Benteng Madang Tidak Pernah Takluk




Perang Banjar merupakan rangkaian peristiwa perlawanan rakyat Banjar dan Dayak di Kalimantan melawan penjajah Belanda. Salah satu peristiwa penting dalam episode Perang Banjar ini adalah pertempuran di Desa Madang, Kabupaten Hulu Sungai Selatan. Di desa ini dibangun sebuah benteng pertahanan oleh para pejuang yang dipimpin oleh Tumenggung Antaludin. Pembangunan benteng ini merupakan permintaan langsung dari Pangeran Antasari dan Demang Lehman.

Benteng ini dibangun di Gunung Madang yang masih merupakan bagian dari jejeran Pengunungan Meratus. Gunung Madang merupakan tempat strategis untuk membuat benteng pertahanan karena dari gunung tersebut para pejuang dengan mudah memantau daerah sekitar dari ketinggian. Selain itu, rimbunnya pohon, bambu serta semak belukar membuat kesulitan bagi musuh yang tidak mengetahui medan perang secara pasti.

Benteng Madang dibangun dari bahan kayu madang yang sekelilingnya dibuat pagar hidup dari pohon bambu dengan luas kurang lebih 400 m2. Benteng ini dibuat bertingkat dua sehingga memudahkan proses pengintaian terhadap musuh. Pohon rimbun yang tumbuh di sekitar benteng membuat daerah ini gelap pada siang hari yang membuat sulit musuh untuk tahu lebih dalam keadaan Benteng Madang. Selain itu, para pejuang juga membuat jalan rahasia untuk keluar dari benteng ini.

Di kaki gunung ini terdapat aliran-aliran sungai yang tepinya banyak ditumbuhi ilalang dan pohon bambu. Terdapat titian-titian (jembatan yang jika dilalui bergerak) untuk penyeberangan yang dibawahnya sudah dipasang benda-benda tajam. Akibatnya jika musuh terjatuh ke bawah tidak jarang mengakibatkan kematian. Masyarakat sekitar menyebut titian ini dengan nama “Jembatan Serongga”.

Tanggal 3 September 1860 Belanda melancarkan serangan mendadak ke  Benteng Madang. Pasukan  infantry Belanda bergerak dari Benteng Amawang melewati Desa Karang Jawa dan Desa Ambarai untuk menuju ke Benteng Madang.

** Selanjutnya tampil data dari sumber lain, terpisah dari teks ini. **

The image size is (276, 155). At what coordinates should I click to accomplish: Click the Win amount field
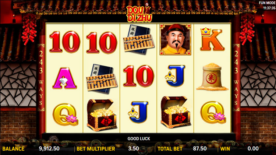point(253,149)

Ketika baru mendekati mendekati pegunungan Madang pasukan Belanda terkejut karena adanya serangan mendadak. Serangan mengakibatkan beberapa tentara Belanda tewas di tempat. Walaupun beberapa tentaranya sudah ada yang tewas, Belanda tetap mencoba untuk merangsek masuk ke Benteng Madang. Alhasil, mereka kembali disambut oleh serangan beruntun dari pasukan Tumenggung Antaludin. Belanda pun memutuskan untuk menjauh dari benteng tersebut dan memutuskan untuk kembali ke Benteng Amawang.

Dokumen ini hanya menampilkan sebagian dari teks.